Soaring elms cluttered with leaves, a pair of old shoes, a hammock, a rope ladder, and the house their dad nailed together dominated Carrie’s yard. Beneath the green canopy, Carrie's dad stretched in his hammock, turned his head to the side, and pulled the tab from a can of cold beer. The neighbor-men gave audience in lawn chairs constructed of canvas lattice and aluminum. Carrie's dad reminded the small girl from across the road of the king ape in the Jungle Book movie, his round belly poking up while most of him was concealed by the sailcloth hammock.

The men drank, laughed, smoked, laughed. The women buzzed like flies trying to get through the kitchen door only to be shooed back into the yard by Carrie's mom, who held her court serving sun-tea at the picnic table near the grill. The little girl weaved her way through the older children, the women, the babies collected in one playpen, and found herself near the men. Watermelon juice dribbled, cold at first, from her chin to her chest and down her hands and arms, drying in the same heat that made the beer cans sweat. Tacky streams stretched from fingers to elbows like pink lace gloves. How she dreaded her mother's unavoidable notice of her ruined sundress. Startled from one fear to another, the child heard her name spoken beneath the trees and laughter aimed at her.
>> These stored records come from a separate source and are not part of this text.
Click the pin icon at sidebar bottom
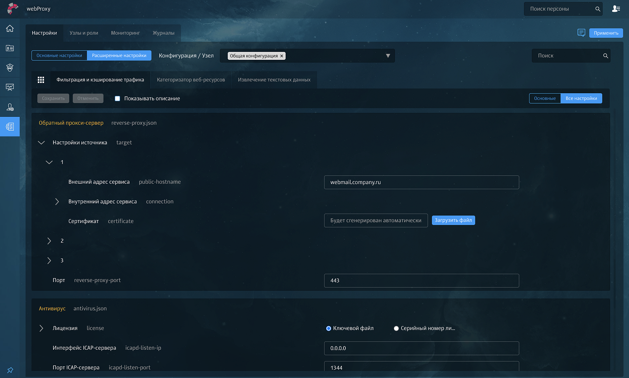The height and width of the screenshot is (378, 629). tap(10, 370)
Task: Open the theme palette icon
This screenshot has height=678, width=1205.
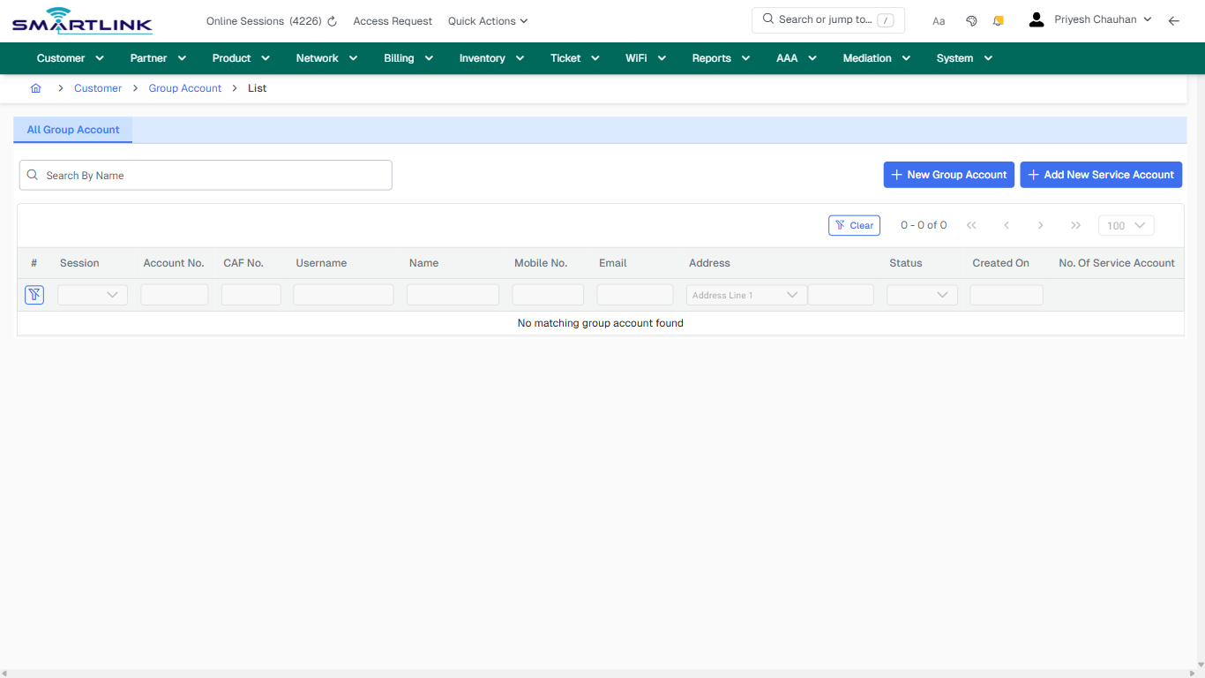Action: coord(971,19)
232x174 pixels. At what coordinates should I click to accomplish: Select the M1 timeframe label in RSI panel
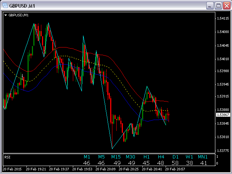point(87,157)
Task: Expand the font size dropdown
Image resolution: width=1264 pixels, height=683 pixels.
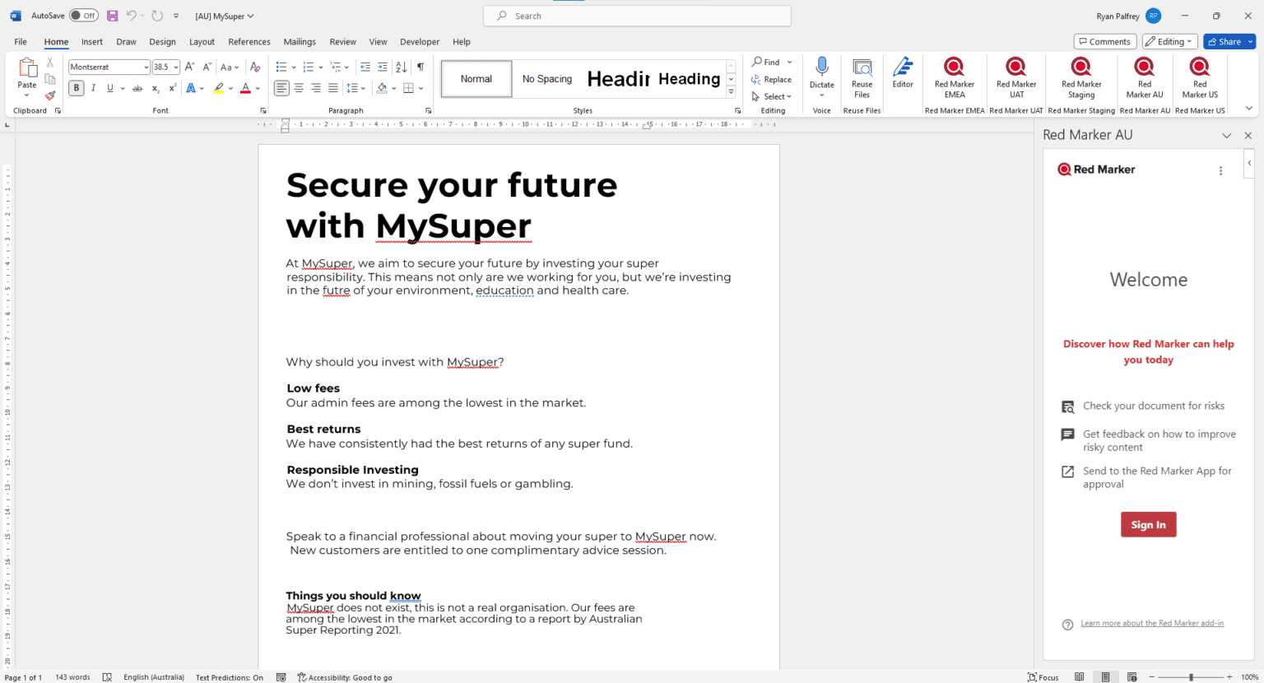Action: click(x=176, y=67)
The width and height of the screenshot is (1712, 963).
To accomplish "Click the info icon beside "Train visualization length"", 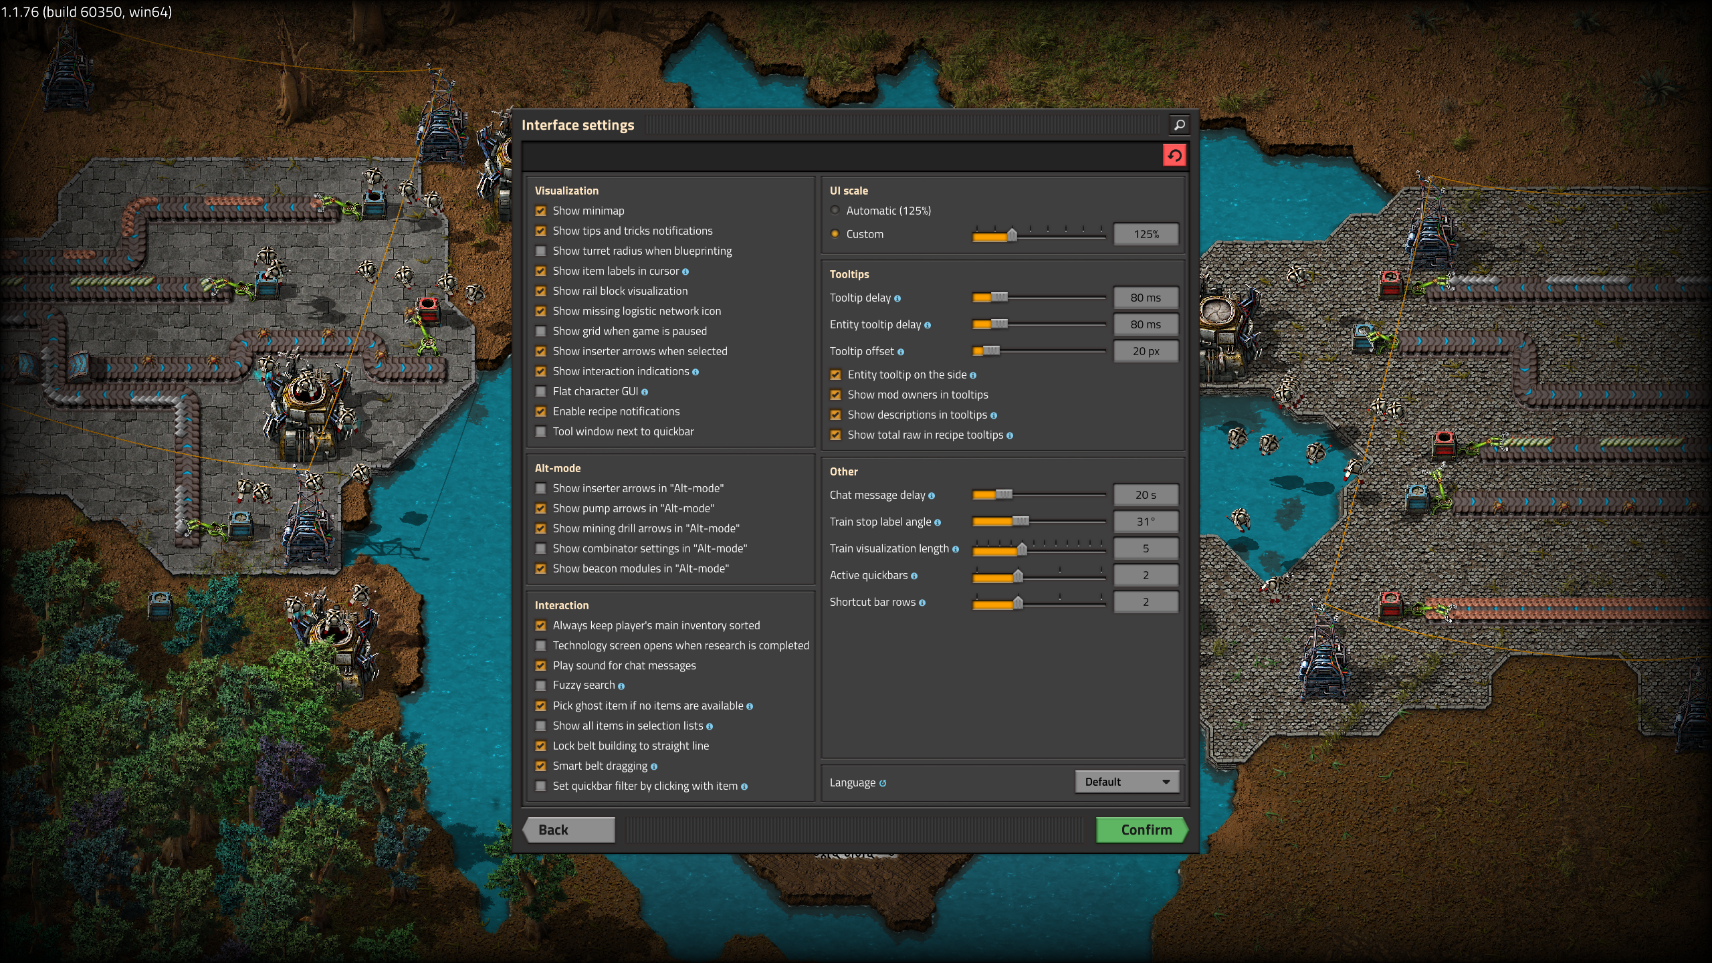I will [x=955, y=548].
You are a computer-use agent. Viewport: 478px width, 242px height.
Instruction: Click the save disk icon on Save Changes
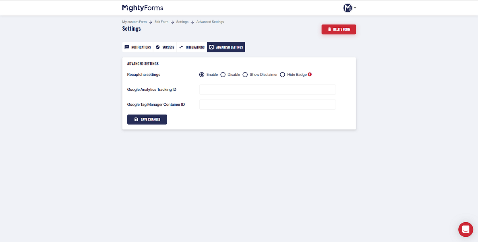point(136,119)
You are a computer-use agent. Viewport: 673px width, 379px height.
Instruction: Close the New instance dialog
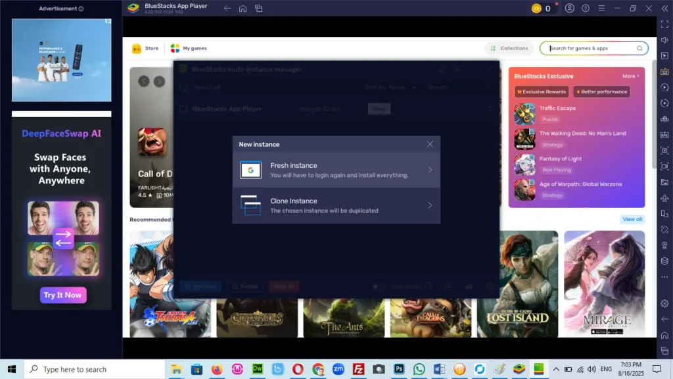[430, 144]
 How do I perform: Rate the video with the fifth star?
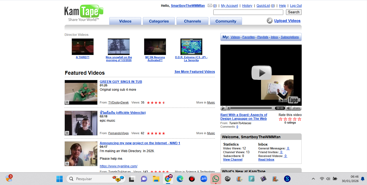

Carrie's dad said, "Come here, I'll tell you a secret." The little girl lacked patience for secrets and men with dark stubble who smelled like beer. She preferred to observe life unobserved and backed away, wishing for the speed of the cats that refused her affections. More clumsy than quick, in her flawed haste her own father, a blonde man even bigger than Carrie's dad, cajoled her. When that failed, the larger man looked down over his sunglasses, pierced his daughter with his blue eyes, and pointed wordlessly with his cigarette toward the darker man. Defeated, the child slinked to the hammock, her paper plate gone vertical, watermelon juice sprinkled over the grass.

Carrie's dad leaned over the child's shoulder, grazing her bare summer skin with his scratchy chin. Her wispy neck and tender cheek absorbed the malted moisture that carried his words. He whispered to her, softer than snow, "Don't eat the seeds, you'll grow a melon in your belly." The little girl scampered away, with an irreversible dislike for the fruit and fear of the seed, even the soft white ones.

The woman reflects on her life, the time she slept over at Carrie's and was told no one was allowed to sleep in their panties. She didn’t sleep until after she called her mother in the middle of the night only to be sent back to bed. Three decades stand between moments, but the woman can’t shake waking in the strange bunk bed to see Carrie's dad, naked in the living room, preening, his children, touching his body, or how she turned to the wall pretending to sleep. She considers the moment Carrie confided her father’s sins against his other daughter. The girl was then too old to pretend and too young to react. Yet, she was never surprised, always suspecting more than she was told. The woman wonders if she missed something he said or if, at age three, she felt the roots of truth escape his teeth to settle under her skin.